**WHAT THE TASK REQUIRES:**
Can you reproduce the listing below line for line, with no changes?

* * * * * * * * *

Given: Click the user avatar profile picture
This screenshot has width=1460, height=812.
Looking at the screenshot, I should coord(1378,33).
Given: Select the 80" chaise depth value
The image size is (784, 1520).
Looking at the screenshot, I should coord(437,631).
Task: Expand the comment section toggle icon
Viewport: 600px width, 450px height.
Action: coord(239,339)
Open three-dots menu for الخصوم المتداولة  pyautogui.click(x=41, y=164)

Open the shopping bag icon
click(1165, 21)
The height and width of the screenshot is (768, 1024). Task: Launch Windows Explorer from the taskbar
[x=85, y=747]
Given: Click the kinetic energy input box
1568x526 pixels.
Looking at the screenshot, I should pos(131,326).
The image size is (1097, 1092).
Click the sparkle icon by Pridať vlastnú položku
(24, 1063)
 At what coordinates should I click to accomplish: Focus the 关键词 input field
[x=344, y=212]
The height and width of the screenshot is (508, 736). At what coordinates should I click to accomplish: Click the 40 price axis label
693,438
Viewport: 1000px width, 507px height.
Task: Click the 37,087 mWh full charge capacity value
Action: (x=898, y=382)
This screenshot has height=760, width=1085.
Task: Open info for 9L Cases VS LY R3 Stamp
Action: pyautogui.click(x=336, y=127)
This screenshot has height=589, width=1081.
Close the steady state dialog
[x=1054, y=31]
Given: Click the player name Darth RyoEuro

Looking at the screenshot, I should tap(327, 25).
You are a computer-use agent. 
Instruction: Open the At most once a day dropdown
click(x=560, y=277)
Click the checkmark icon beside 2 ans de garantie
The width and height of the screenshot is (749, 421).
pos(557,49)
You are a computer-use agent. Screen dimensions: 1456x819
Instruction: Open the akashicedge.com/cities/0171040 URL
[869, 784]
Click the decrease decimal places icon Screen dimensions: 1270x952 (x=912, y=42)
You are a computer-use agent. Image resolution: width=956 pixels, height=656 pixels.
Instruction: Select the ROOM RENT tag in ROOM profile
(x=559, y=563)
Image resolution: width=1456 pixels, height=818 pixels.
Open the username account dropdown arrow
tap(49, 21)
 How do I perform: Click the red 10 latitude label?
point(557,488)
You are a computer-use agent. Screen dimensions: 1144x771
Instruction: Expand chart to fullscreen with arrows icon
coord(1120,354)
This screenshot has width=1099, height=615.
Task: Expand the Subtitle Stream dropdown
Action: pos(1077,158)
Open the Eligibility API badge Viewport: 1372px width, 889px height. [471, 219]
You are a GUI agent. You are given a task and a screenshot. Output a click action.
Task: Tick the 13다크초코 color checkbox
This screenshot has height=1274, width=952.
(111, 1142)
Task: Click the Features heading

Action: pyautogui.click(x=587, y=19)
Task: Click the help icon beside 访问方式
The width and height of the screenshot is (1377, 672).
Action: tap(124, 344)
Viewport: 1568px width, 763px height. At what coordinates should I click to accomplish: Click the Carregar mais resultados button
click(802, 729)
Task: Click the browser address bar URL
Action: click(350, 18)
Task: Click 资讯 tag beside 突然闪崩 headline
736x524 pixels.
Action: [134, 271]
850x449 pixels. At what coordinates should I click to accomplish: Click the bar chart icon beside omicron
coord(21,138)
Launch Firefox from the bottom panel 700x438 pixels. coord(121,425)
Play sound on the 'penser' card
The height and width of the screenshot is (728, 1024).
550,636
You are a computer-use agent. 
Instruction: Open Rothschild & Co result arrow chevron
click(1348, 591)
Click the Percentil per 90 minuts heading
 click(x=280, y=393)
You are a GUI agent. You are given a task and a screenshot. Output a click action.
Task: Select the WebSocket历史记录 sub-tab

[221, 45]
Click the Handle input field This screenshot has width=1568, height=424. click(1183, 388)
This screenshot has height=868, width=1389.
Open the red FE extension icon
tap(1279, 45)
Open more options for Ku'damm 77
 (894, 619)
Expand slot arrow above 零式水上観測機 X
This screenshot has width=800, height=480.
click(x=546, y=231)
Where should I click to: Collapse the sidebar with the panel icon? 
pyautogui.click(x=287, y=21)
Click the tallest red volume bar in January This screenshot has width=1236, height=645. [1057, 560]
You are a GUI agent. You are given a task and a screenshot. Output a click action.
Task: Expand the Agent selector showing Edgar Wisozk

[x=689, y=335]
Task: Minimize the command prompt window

* * * * * * * * *

**EXERCISE OUTPUT:**
Given: Click the user avatar profile picture
This screenshot has width=1460, height=812.
Looking at the screenshot, I should coord(1378,33).
Given: Select the 80" chaise depth value
The image size is (784, 1520).
Looking at the screenshot, I should coord(437,631).
Task: Expand the comment section toggle icon
Viewport: 600px width, 450px height.
Action: coord(239,339)
Open three-dots menu for الخصوم المتداولة  pyautogui.click(x=41, y=164)

Open the shopping bag icon
click(1165, 21)
The height and width of the screenshot is (768, 1024). Task: Launch Windows Explorer from the taskbar
[x=85, y=747]
Given: Click the kinetic energy input box
1568x526 pixels.
Looking at the screenshot, I should pos(131,326).
The image size is (1097, 1092).
Click the sparkle icon by Pridať vlastnú položku
(24, 1063)
 At what coordinates should I click to accomplish: Focus the 关键词 input field
[x=344, y=212]
The height and width of the screenshot is (508, 736). At what coordinates should I click to accomplish: Click the 40 price axis label
693,438
Viewport: 1000px width, 507px height.
Task: Click the 37,087 mWh full charge capacity value
Action: (x=898, y=382)
This screenshot has height=760, width=1085.
Task: Open info for 9L Cases VS LY R3 Stamp
Action: pyautogui.click(x=336, y=127)
This screenshot has height=589, width=1081.
Close the steady state dialog
[x=1054, y=31]
Given: Click the player name Darth RyoEuro

Looking at the screenshot, I should tap(327, 25).
You are a computer-use agent. 
Instruction: Open the At most once a day dropdown
click(x=560, y=277)
Click the checkmark icon beside 2 ans de garantie
The width and height of the screenshot is (749, 421).
pos(557,49)
You are a computer-use agent. Screen dimensions: 1456x819
Instruction: Open the akashicedge.com/cities/0171040 URL
[869, 784]
Click the decrease decimal places icon Screen dimensions: 1270x952 (x=912, y=42)
You are a computer-use agent. Image resolution: width=956 pixels, height=656 pixels.
Instruction: Select the ROOM RENT tag in ROOM profile
(x=559, y=563)
Image resolution: width=1456 pixels, height=818 pixels.
Open the username account dropdown arrow
tap(49, 21)
 How do I perform: Click the red 10 latitude label?
point(557,488)
You are a computer-use agent. Screen dimensions: 1144x771
Instruction: Expand chart to fullscreen with arrows icon
coord(1120,354)
This screenshot has width=1099, height=615.
Task: Expand the Subtitle Stream dropdown
Action: pos(1077,158)
Open the Eligibility API badge Viewport: 1372px width, 889px height. [471, 219]
You are a GUI agent. You are given a task and a screenshot. Output a click action.
Task: Tick the 13다크초코 color checkbox
This screenshot has height=1274, width=952.
(111, 1142)
Task: Click the Features heading

Action: pyautogui.click(x=587, y=19)
Task: Click the help icon beside 访问方式
The width and height of the screenshot is (1377, 672).
Action: tap(124, 344)
Viewport: 1568px width, 763px height. At what coordinates should I click to accomplish: Click the Carregar mais resultados button
click(802, 729)
Task: Click the browser address bar URL
Action: click(350, 18)
Task: Click 资讯 tag beside 突然闪崩 headline
736x524 pixels.
Action: [134, 271]
850x449 pixels. At what coordinates should I click to accomplish: Click the bar chart icon beside omicron
coord(21,138)
Launch Firefox from the bottom panel 700x438 pixels. coord(121,425)
Play sound on the 'penser' card
The height and width of the screenshot is (728, 1024).
550,636
You are a computer-use agent. 
Instruction: Open Rothschild & Co result arrow chevron
click(1348, 591)
Click the Percentil per 90 minuts heading
 click(x=280, y=393)
You are a GUI agent. You are given a task and a screenshot. Output a click action.
Task: Select the WebSocket历史记录 sub-tab

[221, 45]
Click the Handle input field This screenshot has width=1568, height=424. click(1183, 388)
This screenshot has height=868, width=1389.
Open the red FE extension icon
tap(1279, 45)
Open more options for Ku'damm 77
 (894, 619)
Expand slot arrow above 零式水上観測機 X
This screenshot has width=800, height=480.
click(x=546, y=231)
Where should I click to: Collapse the sidebar with the panel icon? 
pyautogui.click(x=287, y=21)
Click the tallest red volume bar in January This screenshot has width=1236, height=645. [1057, 560]
You are a GUI agent. You are given a task and a screenshot. Output a click action.
Task: Expand the Agent selector showing Edgar Wisozk

[x=689, y=335]
Task: Minimize the command prompt window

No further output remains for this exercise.